Political tensions resurfaced, albeit in a new form, towards the end of the 18th century. In the 1790s many Roman Catholics and Presbyterians, in opposition to Anglican domination and inspired by the American and French revolutions joined together in the United Irishmen movement. This group dedicated itself to founding a non-sectarian and independent Irish republic. The United Irishmen had particular strength in Belfast, Antrim and Down. Paradoxically however, this period also saw much sectarian violence between Roman Catholics and Protestants, principally members of the Church of Ireland, notably the "Battle of the Diamond" in 1795, a faction fight between the rival "Defenders" and "Peep O'Day Boys", which led to over 100 deaths and to the founding of the Orange Order. This event, and many others like it, came about with the relaxation of the Penal Laws and Roman Catholics began to be allowed to purchase land and involve themselves in the linen trade. Protestants, including some Presbyterians, who in some parts of the province had come to identify with the Roman Catholic community, used violence to intimidate Roman Catholics who tried to enter the linen trade. Estimates suggest that up to 7000 Roman Catholics suffered expulsion from Ulster during this violence. Many of them settled in northern Connacht. These refugees' linguistic influence still survives in the dialects of Irish spoken in Mayo, which have many similarities to Ulster Irish not found elsewhere in Connacht.

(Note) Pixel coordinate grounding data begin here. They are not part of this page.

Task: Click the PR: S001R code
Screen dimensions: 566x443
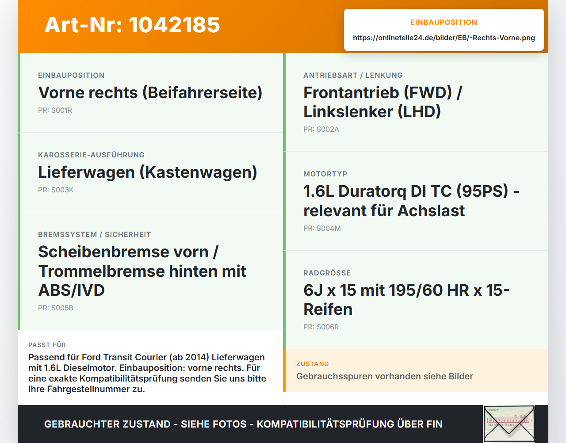Action: pos(55,110)
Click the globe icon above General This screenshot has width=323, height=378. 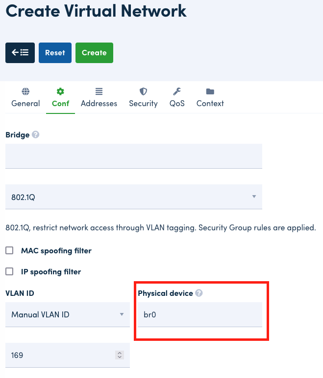pyautogui.click(x=25, y=91)
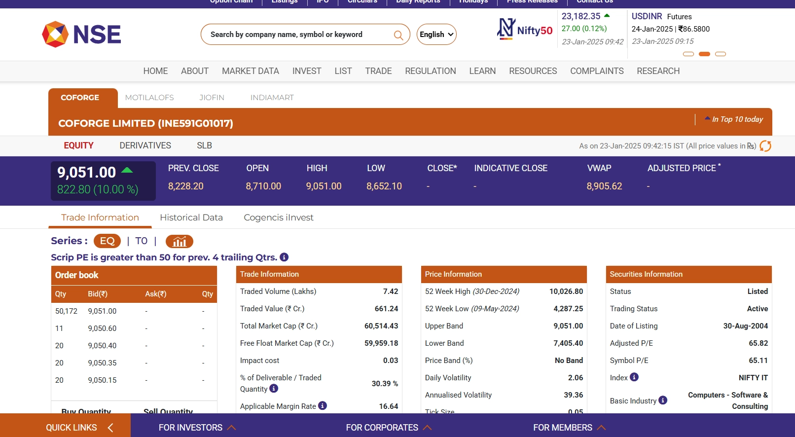The image size is (795, 437).
Task: Collapse the Quick Links panel
Action: pyautogui.click(x=110, y=428)
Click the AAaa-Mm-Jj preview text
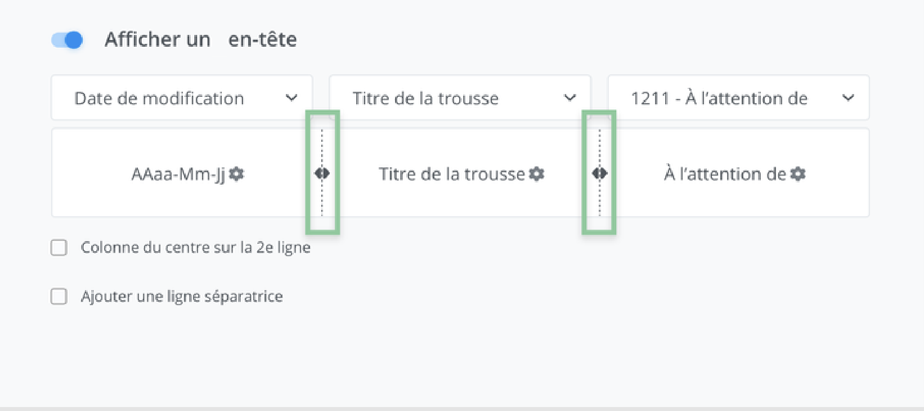 tap(177, 175)
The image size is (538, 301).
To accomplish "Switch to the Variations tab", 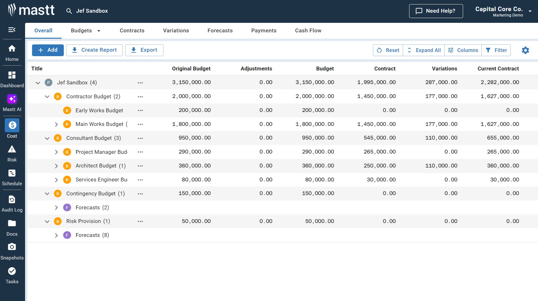I will coord(176,31).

Loyalist militias, primarily Anglicans, also used violence against the United Irishmen and against Roman Catholic and Protestant republicans throughout the province.
In 1798 the United Irishmen, led by Henry Joy McCracken, launched a rebellion in Ulster, mostly supported by Presbyterians. But the British authorities swiftly put down the rebellion and employed severe repression after the fighting had ended. In the wake of the failure of this rebellion, and following the gradual abolition of official religious discrimination after the Act of Union in 1800, Presbyterians came to identify more with the State and with their Anglican neighbours, due to their civil rights now being respected by both the state and their Anglican neighbours.
The 1859 Ulster Revival was a major Christian revival that spread throughout Ulster.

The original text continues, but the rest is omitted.